## EXTRAIT DU DOCUMENT

Le combat de la gourde contre la bouteille

En France, l’été dernier, on a vu des communes manquer d’eau du robinet et alimenter leur population en bouteilles plastiques. Étonnant en 2024 ? Pas tant que cela. L’eau douce est une ressource rare sur Terre, car uniquement 0.7% de l’eau est consommable par l’Homme. Et le changement climatique accentue le problème avec des périodes de sécheresse toujours plus nombreuses. D’autant que l’action de l’homme ne va pas toujours dans le bon sens…

On continue, en effet, de prélever dans les nappes phréatiques pour commercialiser l’eau en bouteille. Prenons l’exemple de l’Auvergne, où le groupe Danone contrôle la société des eaux de Volvic et puise de façon intensive dans les nappes depuis 1993. En juin dernier, l’alerte a été donnée puisque le niveau des nappes était tellement bas qu’on ne pouvait plus couvrir les besoins des habitants ou des agriculteurs. Peut-on encore se permettre d’épuiser des nappes ici pour vendre de l’eau en bouteille à l’autre bout du monde ? Ne faut-il pas promouvoir plus que jamais l’eau du robinet ? That is the question.

Eau du robinet, eau en bouteille, et si on tentait de mesurer ce qui se joue ? (Photo W. Legros)

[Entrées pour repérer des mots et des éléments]
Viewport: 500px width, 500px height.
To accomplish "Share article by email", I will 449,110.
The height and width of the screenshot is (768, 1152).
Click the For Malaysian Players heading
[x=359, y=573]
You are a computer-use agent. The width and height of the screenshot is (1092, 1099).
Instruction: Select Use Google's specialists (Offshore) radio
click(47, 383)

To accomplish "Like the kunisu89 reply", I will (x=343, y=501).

## TRAVAIL DEMANDÉ
A - Citez toutes les phrases interrogatives de l'extrait sur l'eau du robinet et l'eau en bouteille, légende comprise.
B - Relevez chaque ligne des entrées où figure le mot "width".

## RÉPONSES
A -
- Étonnant en 2024 ?
- Peut-on encore se permettre d'épuiser des nappes ici pour vendre de l'eau en bouteille à l'autre bout du monde ?
- Ne faut-il pas promouvoir plus que jamais l'eau du robinet ?
- Eau du robinet, eau en bouteille, et si on tentait de mesurer ce qui se joue ?

B -
Viewport: 500px width, 500px height.
The height and width of the screenshot is (768, 1152).
You are a computer-use agent. The width and height of the screenshot is (1092, 1099).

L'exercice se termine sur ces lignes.